Assumption 4. New Zealand Aims to Facilitate Innovation

Assumption 4. New Zealand's IP Policy Is Designed to Support Innovation, Not Create Barriers

New Zealand's intellectual property (IP) policy is designed to balance two goals: protecting creators and investors who develop new products and ideas, and ensuring that the broader economy can access and build on those innovations.

The policy recognises that many innovations available in New Zealand originate overseas, so the framework must be workable for foreign rights-holders as well as domestic ones.

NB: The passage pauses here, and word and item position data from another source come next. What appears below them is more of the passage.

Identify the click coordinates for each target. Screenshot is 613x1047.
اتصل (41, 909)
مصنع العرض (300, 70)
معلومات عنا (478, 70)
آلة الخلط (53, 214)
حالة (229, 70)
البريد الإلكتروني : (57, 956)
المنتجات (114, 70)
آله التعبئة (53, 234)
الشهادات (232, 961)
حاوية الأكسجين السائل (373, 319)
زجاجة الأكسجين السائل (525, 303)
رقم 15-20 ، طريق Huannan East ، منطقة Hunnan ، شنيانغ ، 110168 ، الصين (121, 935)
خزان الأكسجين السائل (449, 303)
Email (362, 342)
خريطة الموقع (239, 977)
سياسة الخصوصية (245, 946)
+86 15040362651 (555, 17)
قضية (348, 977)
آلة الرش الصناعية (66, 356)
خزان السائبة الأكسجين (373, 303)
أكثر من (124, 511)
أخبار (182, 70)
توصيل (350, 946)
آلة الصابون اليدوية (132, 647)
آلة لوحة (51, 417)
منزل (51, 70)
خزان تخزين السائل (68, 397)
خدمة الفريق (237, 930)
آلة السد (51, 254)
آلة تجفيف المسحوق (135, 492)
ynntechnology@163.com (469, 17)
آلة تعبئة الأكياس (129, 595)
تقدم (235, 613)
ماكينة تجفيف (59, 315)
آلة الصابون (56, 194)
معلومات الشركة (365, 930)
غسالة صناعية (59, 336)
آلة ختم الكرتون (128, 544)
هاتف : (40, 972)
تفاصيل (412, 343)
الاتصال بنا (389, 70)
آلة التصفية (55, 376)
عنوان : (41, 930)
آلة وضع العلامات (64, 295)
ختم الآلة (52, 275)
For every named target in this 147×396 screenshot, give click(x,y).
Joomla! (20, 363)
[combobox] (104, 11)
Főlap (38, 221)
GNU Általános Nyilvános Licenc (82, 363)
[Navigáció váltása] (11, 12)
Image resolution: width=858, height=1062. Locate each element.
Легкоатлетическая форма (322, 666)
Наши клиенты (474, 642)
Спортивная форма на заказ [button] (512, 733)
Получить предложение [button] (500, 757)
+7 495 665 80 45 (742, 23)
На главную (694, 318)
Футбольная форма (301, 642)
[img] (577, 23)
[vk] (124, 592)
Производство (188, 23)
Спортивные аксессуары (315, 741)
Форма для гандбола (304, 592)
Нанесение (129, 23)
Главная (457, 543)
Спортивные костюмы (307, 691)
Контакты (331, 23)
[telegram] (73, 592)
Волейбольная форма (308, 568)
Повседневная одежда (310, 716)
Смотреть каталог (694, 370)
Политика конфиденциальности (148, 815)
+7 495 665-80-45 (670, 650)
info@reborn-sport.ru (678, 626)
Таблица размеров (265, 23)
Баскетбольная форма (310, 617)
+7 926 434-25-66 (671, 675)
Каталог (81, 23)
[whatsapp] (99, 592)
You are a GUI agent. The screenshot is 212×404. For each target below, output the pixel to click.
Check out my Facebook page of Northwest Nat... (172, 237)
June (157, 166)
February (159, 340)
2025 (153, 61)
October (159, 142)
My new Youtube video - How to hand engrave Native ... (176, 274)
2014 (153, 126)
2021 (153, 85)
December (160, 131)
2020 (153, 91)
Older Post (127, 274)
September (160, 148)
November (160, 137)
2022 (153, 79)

At the same time, overly broad or rigid IP protection can raise costs for downstream users — including services businesses that depend on access to software, content and data.

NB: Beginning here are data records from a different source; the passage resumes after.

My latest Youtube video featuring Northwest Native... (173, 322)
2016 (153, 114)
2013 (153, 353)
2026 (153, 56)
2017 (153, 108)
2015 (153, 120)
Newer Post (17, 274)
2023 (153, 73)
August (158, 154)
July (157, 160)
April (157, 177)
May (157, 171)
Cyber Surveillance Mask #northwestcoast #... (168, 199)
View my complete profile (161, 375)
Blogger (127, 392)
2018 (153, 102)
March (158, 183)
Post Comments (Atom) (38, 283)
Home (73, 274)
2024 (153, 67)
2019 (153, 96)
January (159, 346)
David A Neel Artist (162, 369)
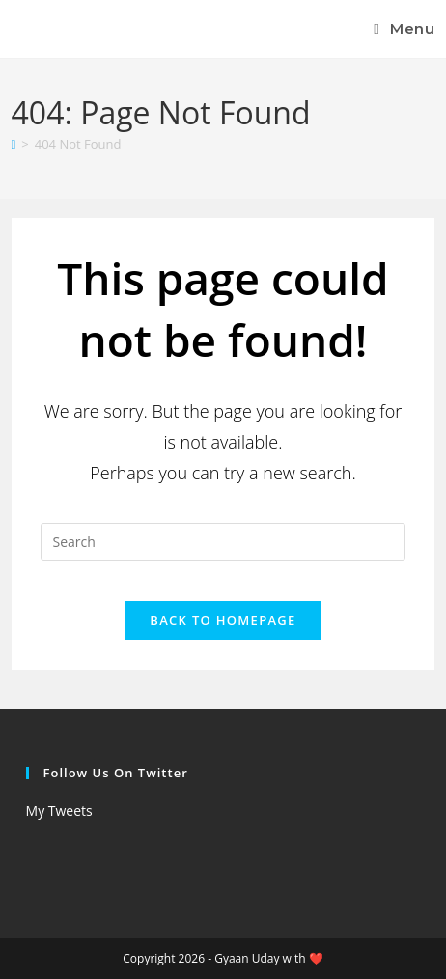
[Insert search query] (223, 542)
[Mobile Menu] (404, 28)
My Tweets (59, 811)
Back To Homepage (222, 620)
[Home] (14, 143)
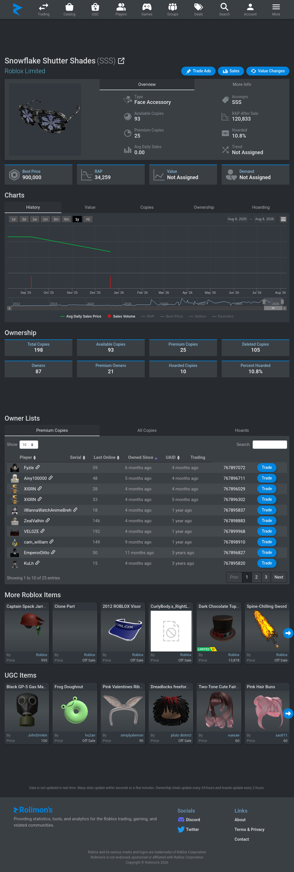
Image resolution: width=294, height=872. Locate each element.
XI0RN (30, 489)
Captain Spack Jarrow (28, 606)
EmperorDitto (36, 552)
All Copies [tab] (147, 430)
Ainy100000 (35, 478)
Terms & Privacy (249, 829)
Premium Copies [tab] (52, 430)
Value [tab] (90, 207)
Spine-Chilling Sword (267, 606)
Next (278, 577)
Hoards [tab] (242, 430)
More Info (242, 84)
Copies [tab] (147, 207)
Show (22, 444)
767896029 (236, 489)
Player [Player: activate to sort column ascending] (32, 457)
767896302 (236, 499)
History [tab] (33, 207)
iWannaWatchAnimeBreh (47, 510)
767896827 (236, 552)
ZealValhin (34, 520)
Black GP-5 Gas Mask (27, 686)
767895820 (236, 563)
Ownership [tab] (204, 207)
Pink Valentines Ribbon (124, 686)
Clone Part (65, 606)
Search (262, 444)
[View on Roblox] (121, 61)
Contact (242, 839)
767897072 (236, 467)
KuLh (28, 563)
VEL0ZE (31, 531)
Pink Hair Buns (261, 686)
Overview (147, 84)
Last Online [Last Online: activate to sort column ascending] (143, 457)
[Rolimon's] (18, 9)
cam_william (35, 542)
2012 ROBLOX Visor (121, 606)
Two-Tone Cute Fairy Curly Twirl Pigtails (237, 686)
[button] (198, 71)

Where IP rules appear to restrict the supply of services, the question is whether that restriction was intentional — a deliberate policy choice — or an incidental effect of a rule designed for a different purpose. New Zealand's stated IP policy suggests that restrictions on services supply are more likely to be unintended consequences than deliberate outcomes. Adjustments to align IP settings with services trade commitments are therefore consistent with, not contrary to, that policy.

This assumption connects to Assumption 3: both the international framework (TRIPS Agreement, Article 7) and New Zealand's domestic IP policy treat IP not as an end in itself but as a tool for promoting innovation and enabling access.